My Mensa result was 138 (but I finished in half of the time given which was not taken into consideration ). My result here: 145. Not that much of a difference. And yes, this test doesn't appear that good to me.


----------



## ben1996123 (Dec 26, 2009)

Meh, I got 177, but Ive taken this test before...

The first time I took it, I got 156.


----------



## Carrot (Dec 26, 2009)

LarsN said:


> 146 (with english understanding problems)



Lars you bastard... 144 :fp at some of the questions I got like "It-can't-be-the-same-answer-so-many-time-in-a-row-so-I'm-gonna-take-the-other-option..." :/

but whatever... I didn't understand 5 of the questions  (You don't need to learn more english than you are gonna use in the big world )


----------



## miniGOINGS (Dec 26, 2009)

Wow, I suck at written IQ tests. 133. I prefer visual/shape/symbol/math ones. I like the one at http://www.highiqsociety.org/ because it's a good mix. I score usually between 158 and 163.


----------



## LewisJ (Dec 26, 2009)

All of you claiming to have scores much over ~150 are lying - the highest Ive managed to get is 152 and I'm quite sure that that's with all correct answers (I think my answer list matches up to stefan's, with F on 24), and I'm entering them as fast as I can. Either that, or age being 13 suddenly adds 30 to your score.


----------



## bwatkins (Dec 26, 2009)

LewisJ said:


> *All of you claiming to have scores much over ~150 are lying* - the highest Ive managed to get is 152 and I'm quite sure that that's with all correct answers (I think my answer list matches up to stefan's, with F on 24), and I'm entering them as fast as I can. Either that, or age being 13 suddenly adds 30 to your score.

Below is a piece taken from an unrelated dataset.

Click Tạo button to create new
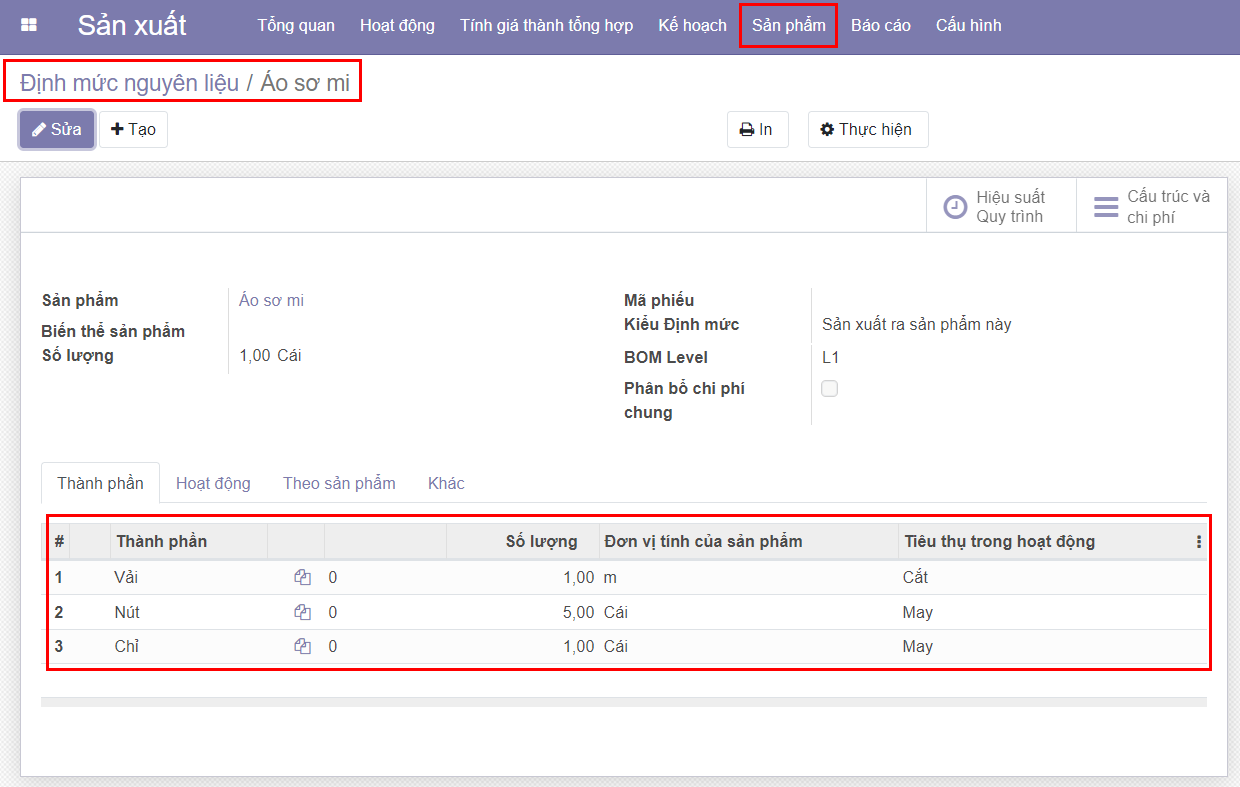The height and width of the screenshot is (787, 1240). 133,130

That's a rather bold statement...


----------



## Stefan (Dec 26, 2009)

LarsN said:


> Come on ... the opposite of street?


Sidewalk?



LarsN said:


> Could some one tell me the opposite of light?


Dark or heavy?


----------



## bwatkins (Dec 26, 2009)

Just a thought...Do you guys think common sense is related to intelligence?
I'm in the third year in college at Colorado School of Mines, and i have found i am surrounded by extremely _academically_ smart people. I'm sure they all have large I.Q.'s however there are many students who, when faced with social or everyday life situations, struggle. 

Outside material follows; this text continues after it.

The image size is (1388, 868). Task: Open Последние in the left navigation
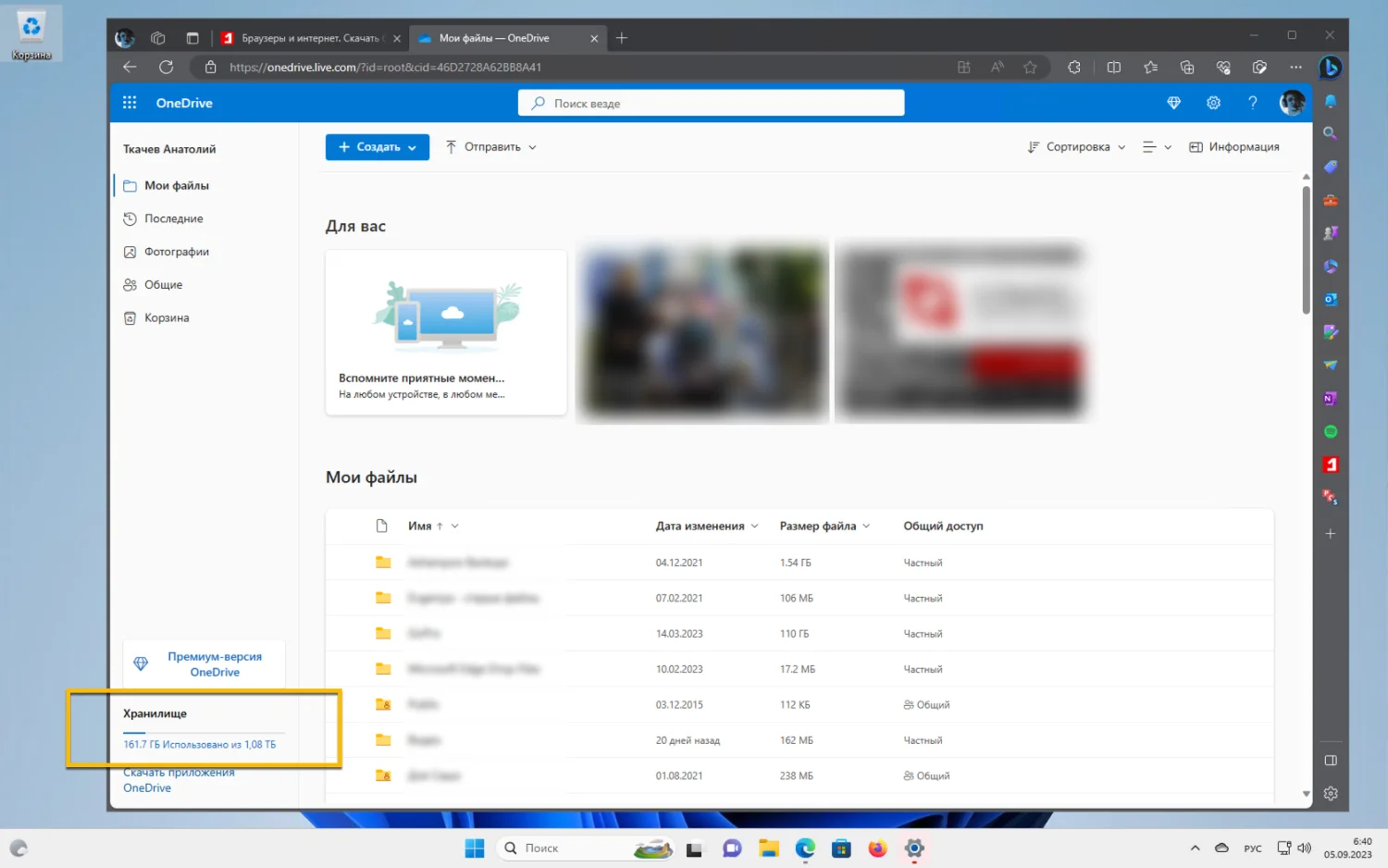click(173, 218)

So the question is do you think that I.Q. actually measures how smart someone appears, and does, or should, "common sense" play a role in how "smart" someone is?


----------



## Novriil (Dec 26, 2009)

132p


There were like 6 questions I just didn't understand and because I'm sleepy I didn't bother to read them again 

yeah.. hexagons... WTF.. are these 6-sided?  I don't know much about mathematic things in English..


----------



## iSpinz (Dec 26, 2009)

120, is that good?


----------



## miniGOINGS (Dec 26, 2009)

iSpinz said:


> 120, is that good?



Theoretically above average.


----------



## iSpinz (Dec 26, 2009)

Yay me!


----------



## Dene (Dec 26, 2009)

StefanPochmann said:


> LarsN said:
> 
> 
> > Come on ... the opposite of street?
> ...



Did the test seriously ask this question? That is rather embarrassing if it did, seeing as street does not have an opposite.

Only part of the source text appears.